Unverständnis über die Pläne zur Erhöhung des Preises für das Deutschlandticket äußern auch die Sozialverbände. Der Präsident des Paritätischen Gesamtverbandes, Joachim Rock, weist darauf hin, dass für Bürgergeldempfänger selbst das 49-Euro-Ticket außer Reichweite sei:
„Für Menschen in Armut war das 49-Euro-Ticket schlicht kein Thema. Selbst der Weg, einmal auf ein Monatsticket zu sparen, fällt aus, weil das Ticket nur im Abo erhältlich [ist].“
Deutschlandticket ist eine Erfolgsgeschichte für Bahnfahrer – sorgt jedoch nur für wenige Neukunden
Auch VdK-Chefin Verena Bentele forderte, Bund und Länder müssten „dafür sorgen, dass mehr Menschen Bahn fahren“ – allein schon mit Blick auf den Klimawandel. Eine Preiserhöhung erhöhe die Wahrscheinlichkeit, dass viele lieber wieder den Pkw benutzten. Ähnlich sieht es die Parlamentarische Linke in der SPD. Dort sieht man das Deutschlandticket in seiner jetzigen Form als eine Erfolgsgeschichte, die prolongiert werden sollte:
„Aktuell verfügen mehr als elf Millionen Menschen über ein Deutschlandticket – kein anderes Projekt, das wir diese Legislatur auf den Weg gebracht haben, erreicht so viele Menschen.“
Bisherige Erfahrungswerte zeigen, dass sich das Deutschlandticket in der Bevölkerung einer hohen Beliebtheit erfreut. Allerdings ist nur knapp jeder Zehnte, der es nutzt, ein echter Neukunde, der zuvor kaum Bus und Bahn genutzt habe.
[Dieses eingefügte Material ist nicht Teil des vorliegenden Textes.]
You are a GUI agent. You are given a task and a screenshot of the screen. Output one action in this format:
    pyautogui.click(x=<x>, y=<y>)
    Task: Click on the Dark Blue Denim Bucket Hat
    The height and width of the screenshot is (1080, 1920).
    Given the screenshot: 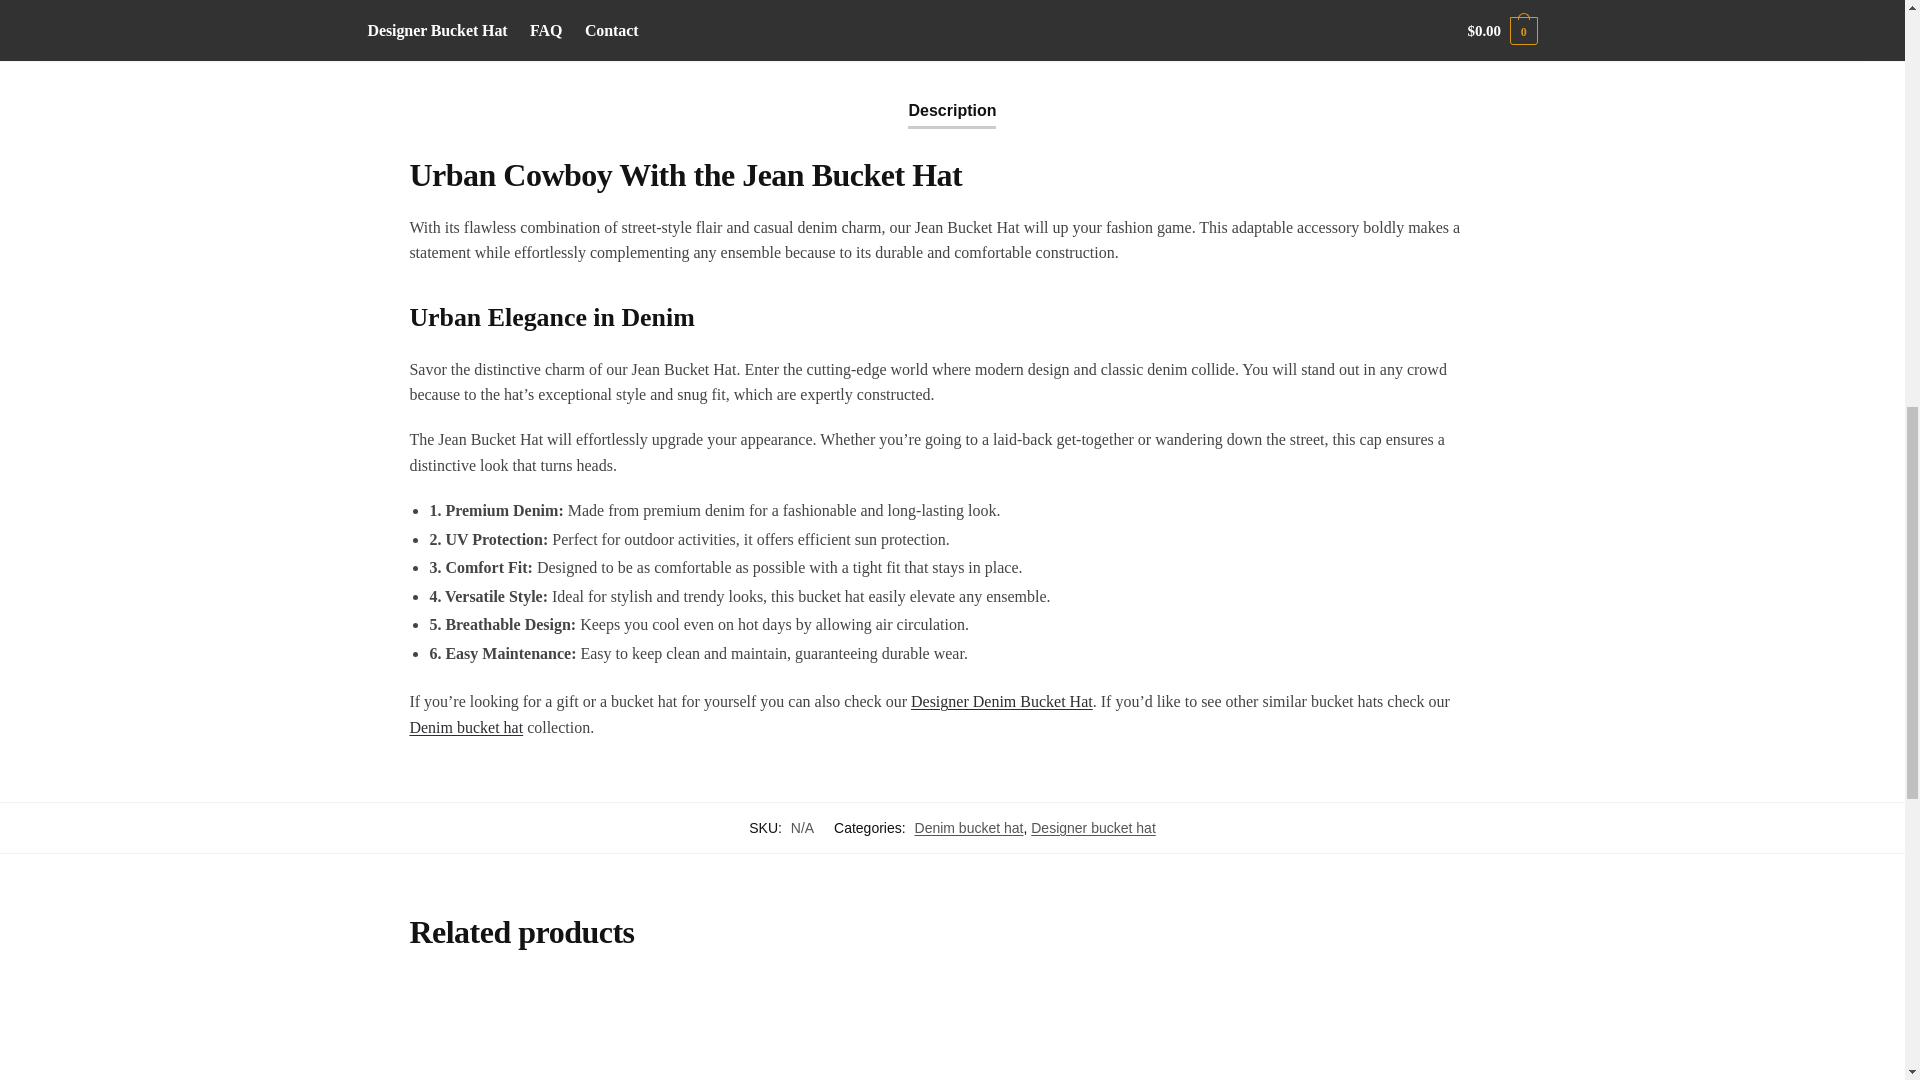 What is the action you would take?
    pyautogui.click(x=533, y=1032)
Am meisten profitieren Bahnkunden, die zuvor auf deutlich teurere Monats- oder Abomodelle angewiesen waren. Personen, die bereits zuvor häufig den ÖPNV genutzt hatten, nutzen diesen nun noch häufiger. Insbesondere in ländlichen Gebieten oder solchen mit schwacher öffentlicher Verkehrsanbindung habe das Deutschlandticket nur einen geringen Effekt.